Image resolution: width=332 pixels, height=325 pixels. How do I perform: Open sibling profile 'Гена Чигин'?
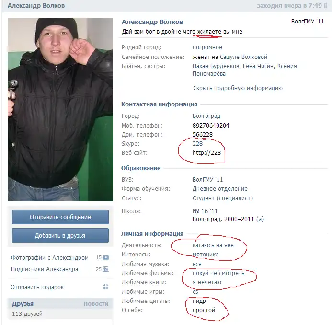[259, 66]
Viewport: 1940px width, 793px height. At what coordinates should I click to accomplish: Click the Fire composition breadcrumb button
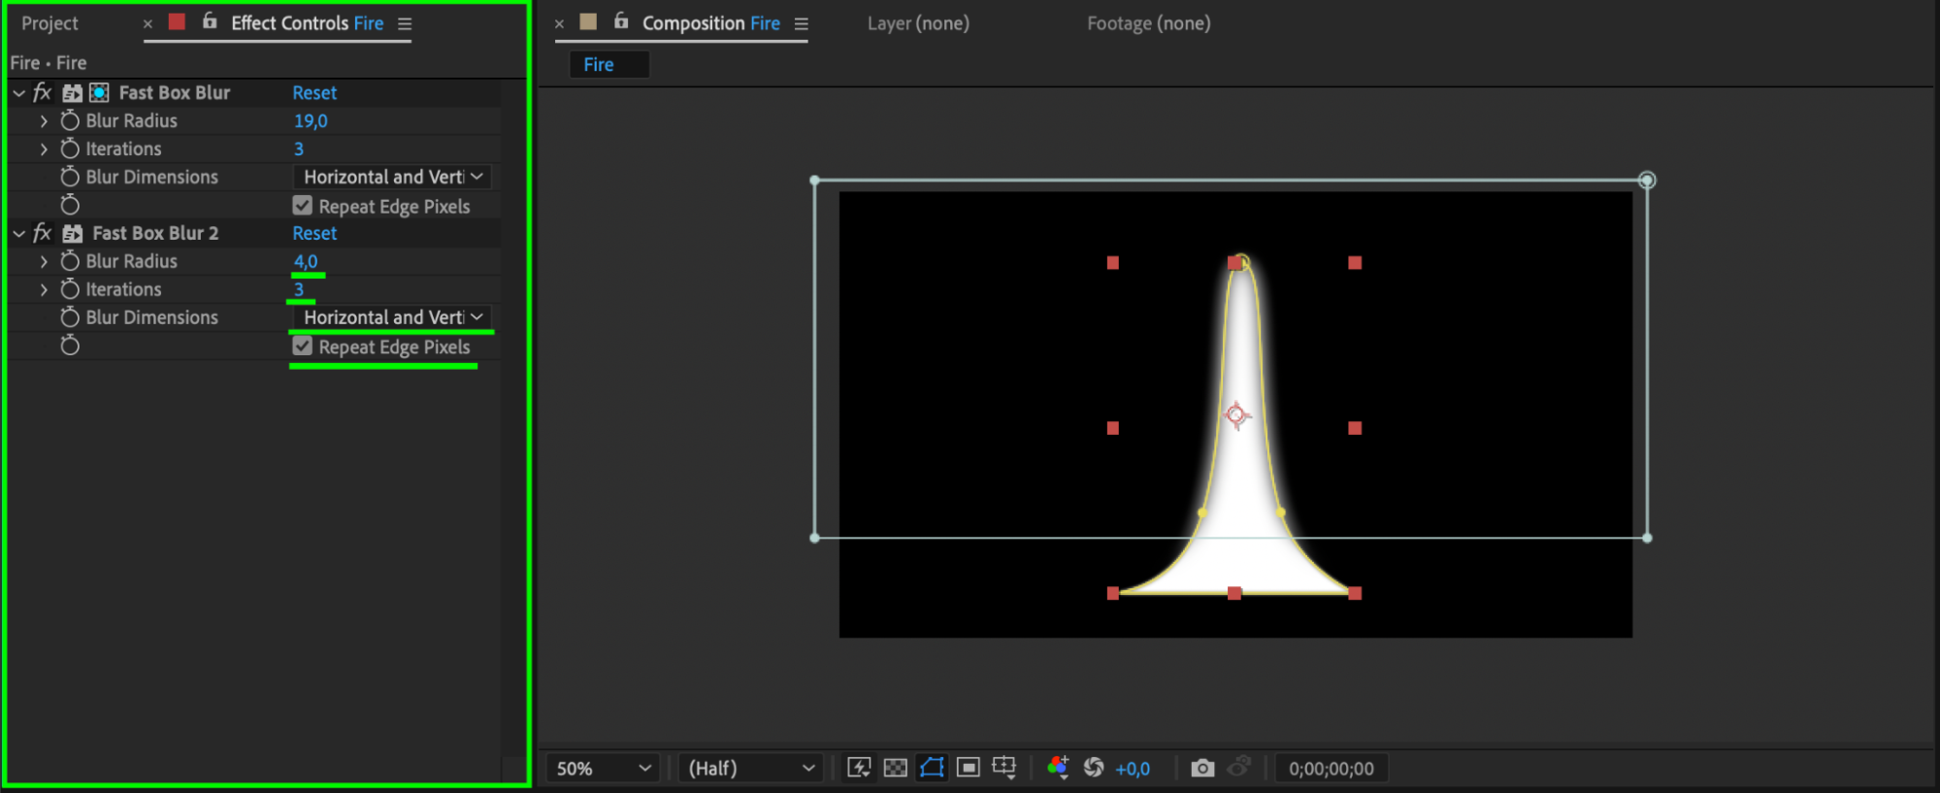pyautogui.click(x=599, y=65)
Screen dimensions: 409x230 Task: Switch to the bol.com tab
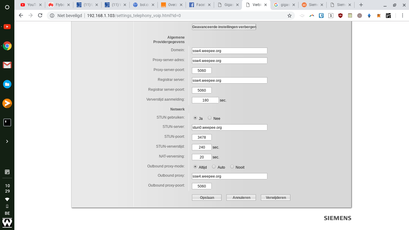pyautogui.click(x=142, y=5)
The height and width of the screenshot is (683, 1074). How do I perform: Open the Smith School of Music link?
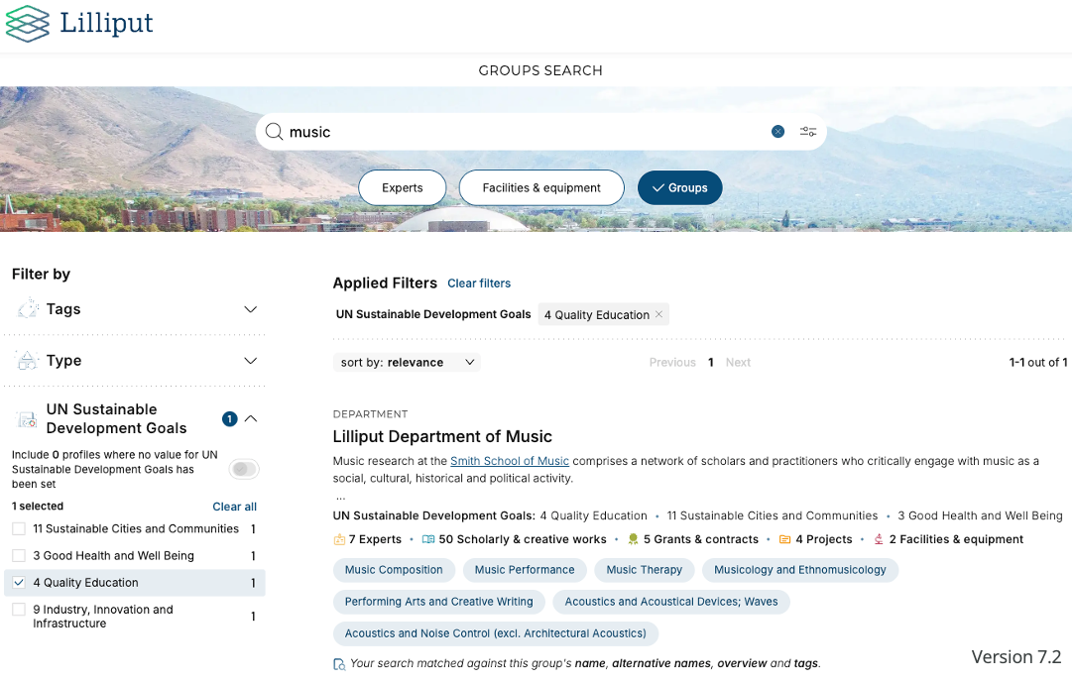509,461
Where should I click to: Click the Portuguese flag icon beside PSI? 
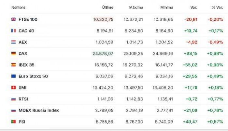(13, 122)
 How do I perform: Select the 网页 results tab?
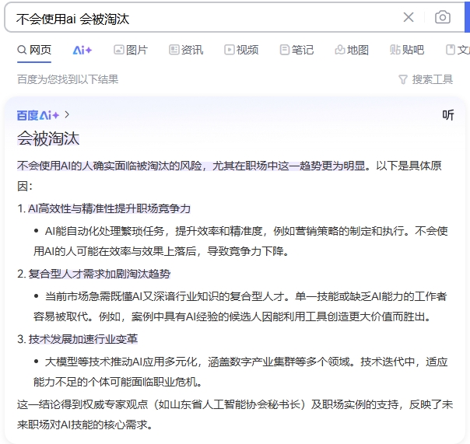tap(34, 50)
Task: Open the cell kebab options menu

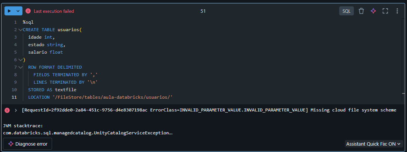Action: [397, 11]
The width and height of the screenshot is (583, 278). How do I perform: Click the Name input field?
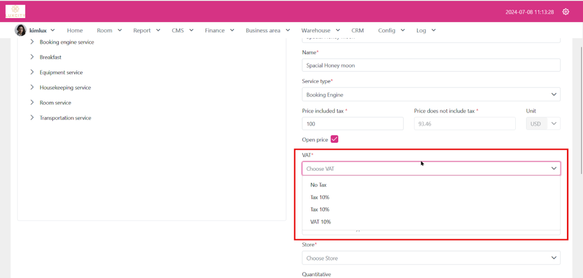pyautogui.click(x=430, y=65)
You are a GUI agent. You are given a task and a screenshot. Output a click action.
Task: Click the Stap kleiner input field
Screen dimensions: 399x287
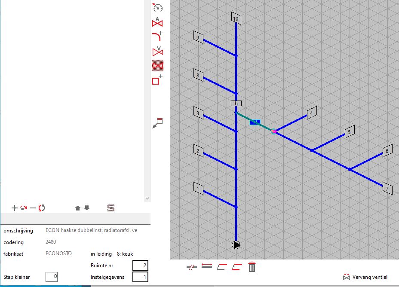52,277
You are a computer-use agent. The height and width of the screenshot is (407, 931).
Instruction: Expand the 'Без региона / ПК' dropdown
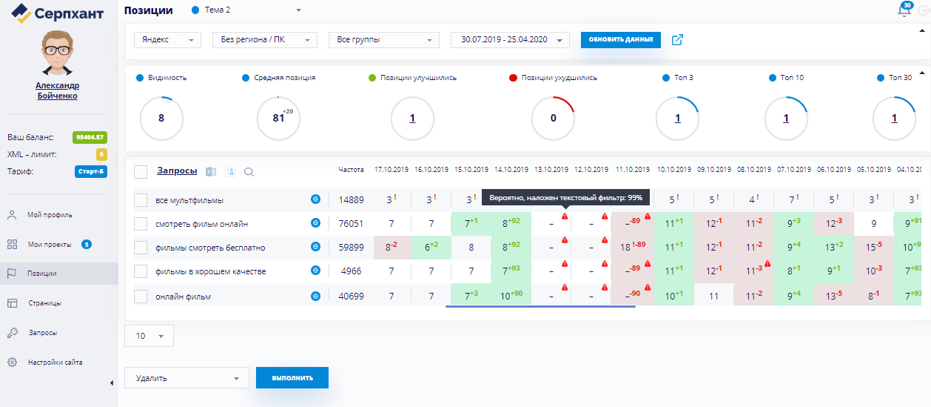(x=264, y=40)
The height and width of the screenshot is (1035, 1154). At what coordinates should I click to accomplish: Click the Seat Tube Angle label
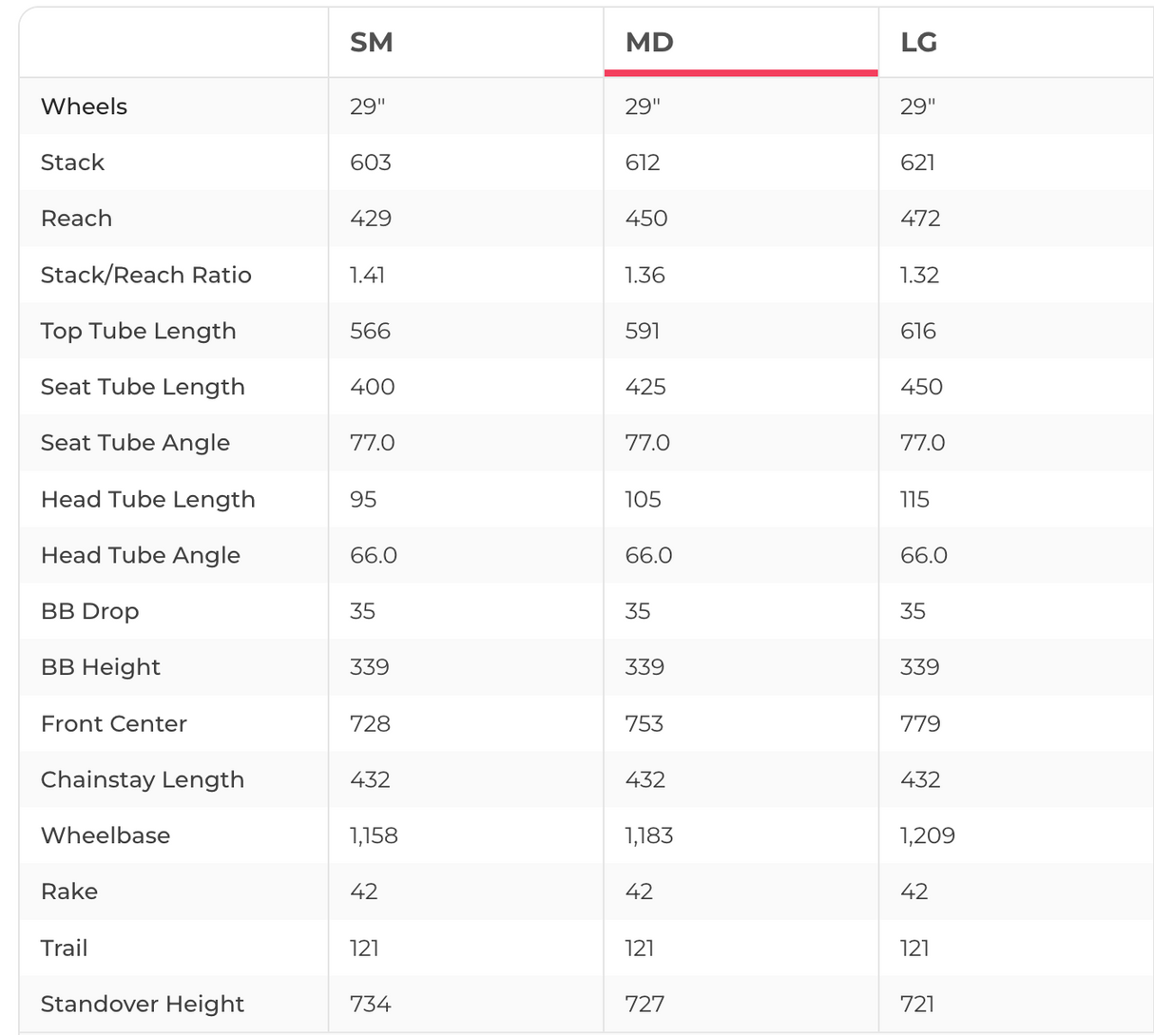(x=135, y=443)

────────

### PROBLEM TO SOLVE
Gather each line of the records holding the string "agent".

### TASK OUTPUT
You are a GUI agent. You are given a task and a screenshot. Output a click action.
You are a computer-use agent. The height and width of the screenshot is (407, 931).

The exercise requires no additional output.